=== Data supplied ===
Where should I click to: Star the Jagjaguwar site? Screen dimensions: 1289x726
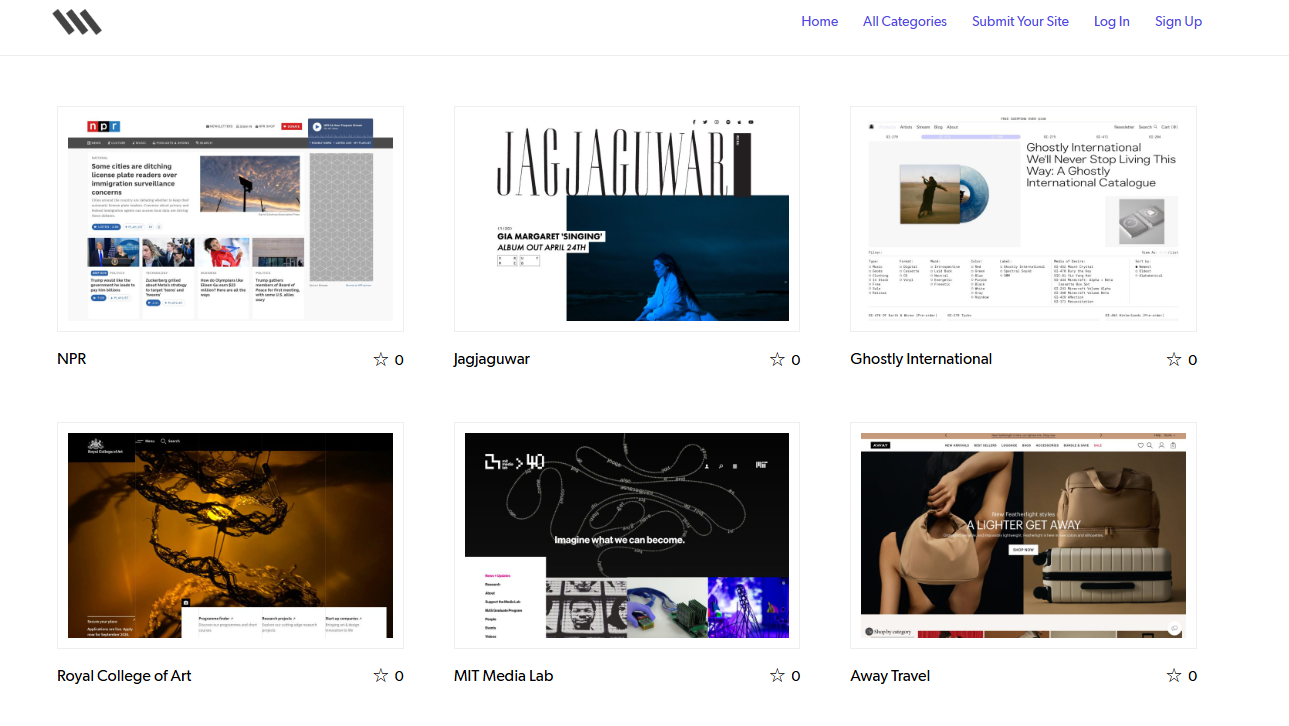coord(777,359)
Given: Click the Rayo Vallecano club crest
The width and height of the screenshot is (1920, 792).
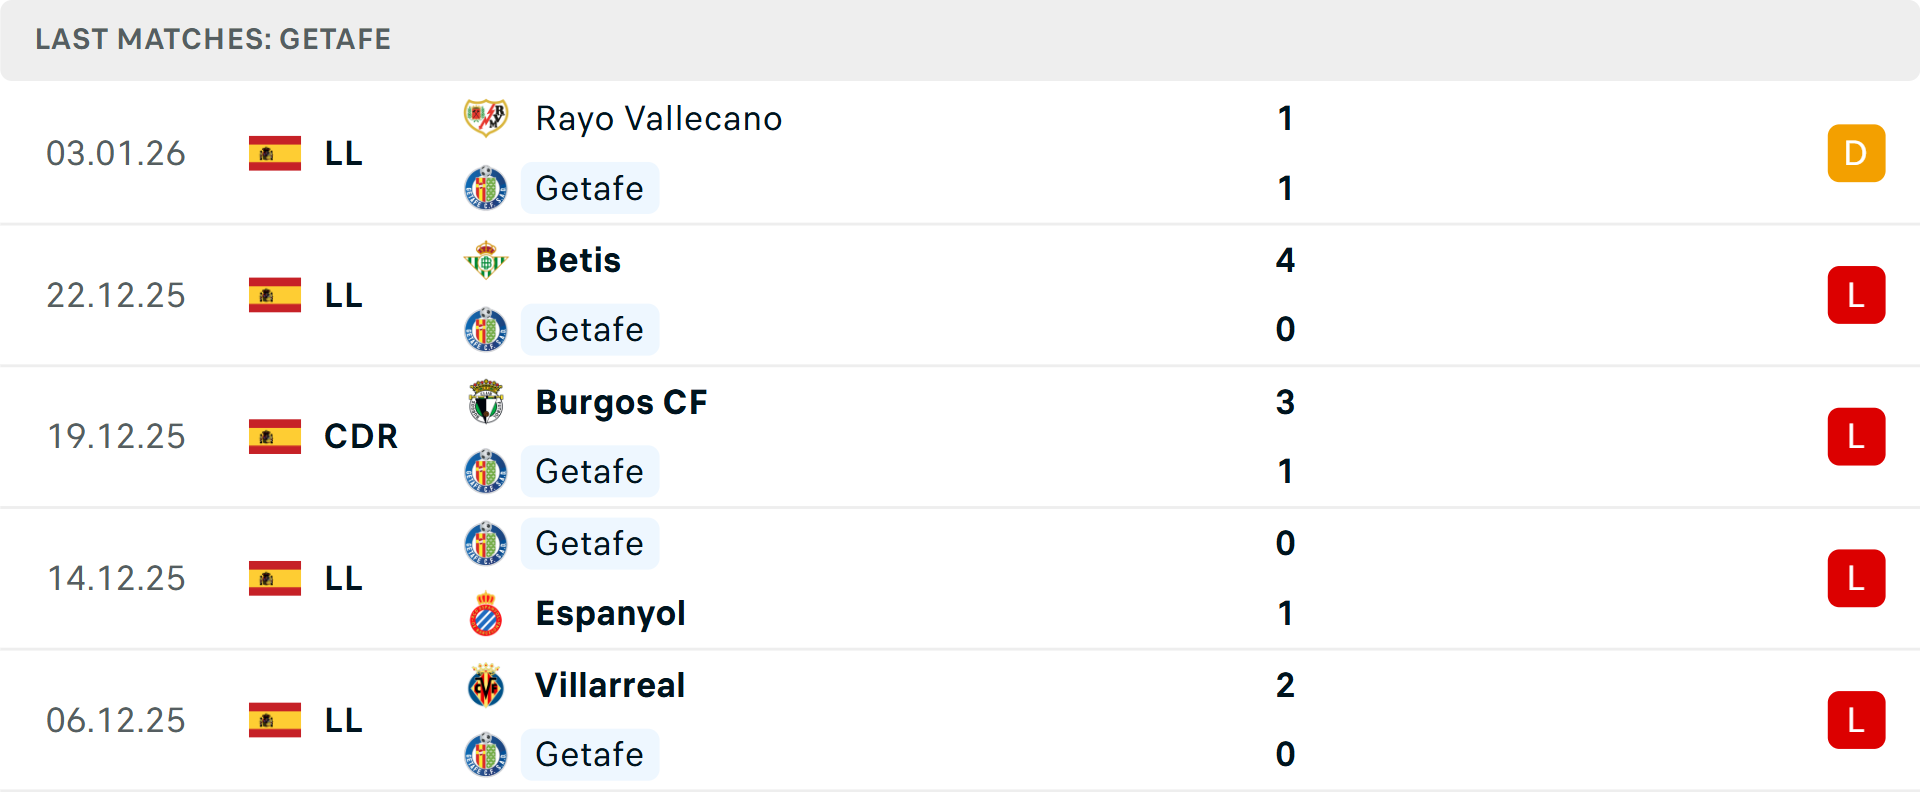Looking at the screenshot, I should click(486, 118).
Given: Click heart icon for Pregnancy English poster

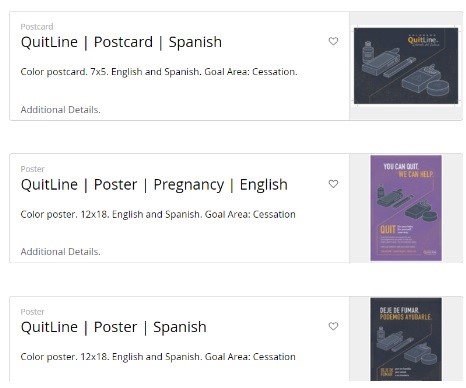Looking at the screenshot, I should click(333, 184).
===
What to produce
All that is needed is an exact copy of the lines from the line with "The width and" through the end of the listing, both ends included, with no pictures.

Your solution
The width and height of the screenshot is (1920, 792).
Looking at the screenshot, I should click(486, 118).
Given: Click heart icon for Pregnancy English poster

Looking at the screenshot, I should click(333, 184).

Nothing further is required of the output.